I’m not ashamed to admit that I’m very much the stereotype this borough boasts. For me the weekend doesn’t start until I’ve devoured a perfectly ripened avocado, artistically placed on a slice of freshly baked sourdough loaf. When I’m not wandering through London Fields park donning an electric blue backpack, you’ll probably find me looking pensive while ordering a large soy latte (one sugar) from a barista with a septum piercing on Broadway Market.

But what is it that makes you a true East Londoner these days? It used to be a cockney accent and a hereditary ability to flog vegetables at your local market, but soon after Tesco introduced spiralised courgetti into its grocery aisles, the mark of an East Londoner became distinct: yoga pants.

If, like me, you live in an overpriced flat anywhere between Bethnal Green and Stoke Newington, you’re no doubt aware that practicing yoga may as well be an unofficial requirement in your lease.
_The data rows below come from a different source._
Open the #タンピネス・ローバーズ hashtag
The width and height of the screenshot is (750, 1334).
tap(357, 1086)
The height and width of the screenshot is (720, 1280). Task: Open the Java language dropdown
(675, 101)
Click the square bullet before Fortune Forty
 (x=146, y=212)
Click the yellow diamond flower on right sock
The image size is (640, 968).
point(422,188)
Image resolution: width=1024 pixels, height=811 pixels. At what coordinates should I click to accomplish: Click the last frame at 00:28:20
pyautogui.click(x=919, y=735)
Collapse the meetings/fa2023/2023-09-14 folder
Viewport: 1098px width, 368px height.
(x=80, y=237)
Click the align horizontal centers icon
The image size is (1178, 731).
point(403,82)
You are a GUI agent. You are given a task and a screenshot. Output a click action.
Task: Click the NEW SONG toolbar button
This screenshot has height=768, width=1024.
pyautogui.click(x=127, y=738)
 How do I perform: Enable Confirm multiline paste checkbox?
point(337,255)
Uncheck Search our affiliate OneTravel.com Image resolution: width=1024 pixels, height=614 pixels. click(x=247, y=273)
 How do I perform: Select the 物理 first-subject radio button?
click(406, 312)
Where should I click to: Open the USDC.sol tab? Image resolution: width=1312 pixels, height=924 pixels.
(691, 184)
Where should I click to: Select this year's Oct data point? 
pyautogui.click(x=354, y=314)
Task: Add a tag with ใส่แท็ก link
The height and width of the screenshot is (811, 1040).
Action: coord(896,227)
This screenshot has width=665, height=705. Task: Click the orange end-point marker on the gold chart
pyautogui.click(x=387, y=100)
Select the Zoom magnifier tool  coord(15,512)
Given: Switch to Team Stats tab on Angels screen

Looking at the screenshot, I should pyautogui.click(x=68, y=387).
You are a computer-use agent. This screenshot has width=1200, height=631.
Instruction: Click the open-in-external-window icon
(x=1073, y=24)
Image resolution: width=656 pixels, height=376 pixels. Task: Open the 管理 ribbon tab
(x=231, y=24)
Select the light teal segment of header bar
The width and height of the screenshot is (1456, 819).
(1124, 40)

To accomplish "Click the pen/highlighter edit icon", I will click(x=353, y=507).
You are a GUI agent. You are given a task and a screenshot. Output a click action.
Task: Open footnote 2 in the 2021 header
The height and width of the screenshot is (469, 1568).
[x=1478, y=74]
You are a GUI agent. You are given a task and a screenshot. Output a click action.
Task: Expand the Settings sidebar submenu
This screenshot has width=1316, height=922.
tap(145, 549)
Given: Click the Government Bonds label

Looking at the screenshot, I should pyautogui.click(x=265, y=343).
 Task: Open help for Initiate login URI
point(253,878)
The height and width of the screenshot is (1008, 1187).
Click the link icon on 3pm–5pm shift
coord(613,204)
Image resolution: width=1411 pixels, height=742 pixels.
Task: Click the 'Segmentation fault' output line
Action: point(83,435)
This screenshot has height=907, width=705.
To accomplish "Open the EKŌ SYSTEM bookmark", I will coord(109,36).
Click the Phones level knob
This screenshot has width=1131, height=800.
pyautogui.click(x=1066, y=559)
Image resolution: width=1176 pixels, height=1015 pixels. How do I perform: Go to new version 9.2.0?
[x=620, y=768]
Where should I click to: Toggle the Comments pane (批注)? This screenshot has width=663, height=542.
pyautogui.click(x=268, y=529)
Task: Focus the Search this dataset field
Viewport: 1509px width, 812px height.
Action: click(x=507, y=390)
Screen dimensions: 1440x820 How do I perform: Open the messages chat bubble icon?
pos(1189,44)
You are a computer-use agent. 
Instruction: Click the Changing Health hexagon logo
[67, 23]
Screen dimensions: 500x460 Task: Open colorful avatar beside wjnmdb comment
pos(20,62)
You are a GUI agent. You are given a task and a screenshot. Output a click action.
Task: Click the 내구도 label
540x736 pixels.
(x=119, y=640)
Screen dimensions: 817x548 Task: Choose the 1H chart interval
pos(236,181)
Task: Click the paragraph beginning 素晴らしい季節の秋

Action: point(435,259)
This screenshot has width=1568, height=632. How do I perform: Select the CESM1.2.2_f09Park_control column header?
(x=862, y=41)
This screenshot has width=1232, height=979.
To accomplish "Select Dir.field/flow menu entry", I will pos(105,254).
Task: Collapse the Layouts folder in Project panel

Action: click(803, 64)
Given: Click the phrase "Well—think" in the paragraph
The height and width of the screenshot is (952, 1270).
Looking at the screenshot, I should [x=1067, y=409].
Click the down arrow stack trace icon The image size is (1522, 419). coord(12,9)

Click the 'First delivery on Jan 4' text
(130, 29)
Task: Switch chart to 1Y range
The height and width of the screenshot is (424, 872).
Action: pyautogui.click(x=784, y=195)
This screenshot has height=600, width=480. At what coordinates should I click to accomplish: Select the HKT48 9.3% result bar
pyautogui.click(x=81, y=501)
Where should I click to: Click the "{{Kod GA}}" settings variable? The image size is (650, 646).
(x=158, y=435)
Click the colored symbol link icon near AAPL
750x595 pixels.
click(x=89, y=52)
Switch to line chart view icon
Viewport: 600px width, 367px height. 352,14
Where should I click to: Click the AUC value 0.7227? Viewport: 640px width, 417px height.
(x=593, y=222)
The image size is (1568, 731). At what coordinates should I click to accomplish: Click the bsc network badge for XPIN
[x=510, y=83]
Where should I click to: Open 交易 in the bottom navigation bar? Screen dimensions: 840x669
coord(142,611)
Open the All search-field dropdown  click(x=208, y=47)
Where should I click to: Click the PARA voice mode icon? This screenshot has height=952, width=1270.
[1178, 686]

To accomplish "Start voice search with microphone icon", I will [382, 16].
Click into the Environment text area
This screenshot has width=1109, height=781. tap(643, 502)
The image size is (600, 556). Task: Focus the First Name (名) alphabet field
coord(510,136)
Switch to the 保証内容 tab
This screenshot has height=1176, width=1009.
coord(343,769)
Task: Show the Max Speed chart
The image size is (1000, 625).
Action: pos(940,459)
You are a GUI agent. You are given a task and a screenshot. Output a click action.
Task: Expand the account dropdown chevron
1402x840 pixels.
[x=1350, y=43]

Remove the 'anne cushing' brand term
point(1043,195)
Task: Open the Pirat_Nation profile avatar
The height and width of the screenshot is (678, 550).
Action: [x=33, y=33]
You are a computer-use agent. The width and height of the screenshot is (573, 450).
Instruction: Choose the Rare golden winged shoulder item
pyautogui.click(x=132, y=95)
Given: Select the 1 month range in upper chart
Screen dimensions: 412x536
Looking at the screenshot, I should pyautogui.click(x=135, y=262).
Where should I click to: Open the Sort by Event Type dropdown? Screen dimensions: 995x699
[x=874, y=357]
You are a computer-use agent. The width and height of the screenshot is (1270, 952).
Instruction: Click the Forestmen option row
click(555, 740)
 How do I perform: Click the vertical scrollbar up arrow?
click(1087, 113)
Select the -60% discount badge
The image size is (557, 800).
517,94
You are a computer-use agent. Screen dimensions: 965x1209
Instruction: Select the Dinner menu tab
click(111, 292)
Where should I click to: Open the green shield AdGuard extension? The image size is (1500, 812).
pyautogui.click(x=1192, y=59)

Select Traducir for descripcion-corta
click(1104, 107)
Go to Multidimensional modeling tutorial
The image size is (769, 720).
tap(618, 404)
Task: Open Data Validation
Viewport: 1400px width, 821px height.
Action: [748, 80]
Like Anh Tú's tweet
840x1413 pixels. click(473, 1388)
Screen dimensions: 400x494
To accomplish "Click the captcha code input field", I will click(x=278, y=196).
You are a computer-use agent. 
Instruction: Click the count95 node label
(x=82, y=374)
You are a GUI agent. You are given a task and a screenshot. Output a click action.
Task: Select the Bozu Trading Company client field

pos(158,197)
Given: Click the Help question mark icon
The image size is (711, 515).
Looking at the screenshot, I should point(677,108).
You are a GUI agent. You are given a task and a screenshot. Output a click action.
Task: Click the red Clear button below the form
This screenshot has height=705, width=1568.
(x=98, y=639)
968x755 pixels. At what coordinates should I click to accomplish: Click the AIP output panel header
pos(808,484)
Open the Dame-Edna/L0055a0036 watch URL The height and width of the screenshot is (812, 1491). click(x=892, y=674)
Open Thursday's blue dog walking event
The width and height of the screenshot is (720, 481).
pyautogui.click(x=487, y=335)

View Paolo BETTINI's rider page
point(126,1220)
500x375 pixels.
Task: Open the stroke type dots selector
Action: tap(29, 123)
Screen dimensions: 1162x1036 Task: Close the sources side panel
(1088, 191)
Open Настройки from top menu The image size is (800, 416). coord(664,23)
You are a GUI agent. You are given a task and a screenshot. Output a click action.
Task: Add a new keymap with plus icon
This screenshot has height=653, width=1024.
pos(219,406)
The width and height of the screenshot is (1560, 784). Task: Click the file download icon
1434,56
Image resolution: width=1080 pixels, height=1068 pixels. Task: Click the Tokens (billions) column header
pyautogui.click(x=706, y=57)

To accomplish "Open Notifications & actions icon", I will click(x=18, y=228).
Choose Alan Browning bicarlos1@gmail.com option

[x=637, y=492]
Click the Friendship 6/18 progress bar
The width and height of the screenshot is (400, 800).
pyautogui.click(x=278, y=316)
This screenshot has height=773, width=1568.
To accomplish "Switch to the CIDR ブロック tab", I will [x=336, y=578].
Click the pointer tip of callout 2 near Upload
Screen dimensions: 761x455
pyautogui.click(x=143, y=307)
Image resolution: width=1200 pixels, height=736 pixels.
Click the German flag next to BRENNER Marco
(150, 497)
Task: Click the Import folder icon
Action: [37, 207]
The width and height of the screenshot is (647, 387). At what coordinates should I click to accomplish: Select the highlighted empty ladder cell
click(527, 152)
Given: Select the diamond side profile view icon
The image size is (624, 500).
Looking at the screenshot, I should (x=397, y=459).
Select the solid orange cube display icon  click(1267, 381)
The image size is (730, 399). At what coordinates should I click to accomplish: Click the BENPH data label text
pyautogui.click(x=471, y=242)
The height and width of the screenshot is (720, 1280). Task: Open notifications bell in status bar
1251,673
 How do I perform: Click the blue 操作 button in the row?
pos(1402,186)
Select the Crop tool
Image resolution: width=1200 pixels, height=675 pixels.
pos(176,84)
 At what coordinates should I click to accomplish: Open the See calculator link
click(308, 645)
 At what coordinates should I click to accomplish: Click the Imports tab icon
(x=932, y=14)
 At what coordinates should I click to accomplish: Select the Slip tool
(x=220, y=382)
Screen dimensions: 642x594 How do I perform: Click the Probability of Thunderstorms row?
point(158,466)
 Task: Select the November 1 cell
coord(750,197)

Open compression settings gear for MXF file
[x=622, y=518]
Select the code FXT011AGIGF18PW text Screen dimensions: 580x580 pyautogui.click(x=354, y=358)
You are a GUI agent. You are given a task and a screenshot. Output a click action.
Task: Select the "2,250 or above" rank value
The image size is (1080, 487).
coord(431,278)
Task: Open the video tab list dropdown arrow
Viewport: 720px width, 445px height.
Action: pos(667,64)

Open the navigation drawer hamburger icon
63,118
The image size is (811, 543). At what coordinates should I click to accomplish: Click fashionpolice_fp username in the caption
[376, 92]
Know your ‘bird of paradise‘ from your ‘chaturanga‘? Congratulations – you’re fast-becoming one of us.

Although you probably can’t tell from my not-so-svelte physique, I also attend yoga classes. And just for hipster-continuity’s sake, you’ll find me downward-dogging in a viaduct somewhere underneath London Fields station, conveniently converted into a gym.

Yet as predictable as my life seems, the truth is, I have no idea what’s going on in a yoga class. Note that I previously used the term ‘attend’, as practicing yoga is something entirely different.

If you’re new to the ‘practice’, one of the first things you’ll realise about yoga is the impressive level of seriousness it exudes; dare to walk in a minute late and you will be berated by a passive-aggressive yogi for interrupting the class “zen”.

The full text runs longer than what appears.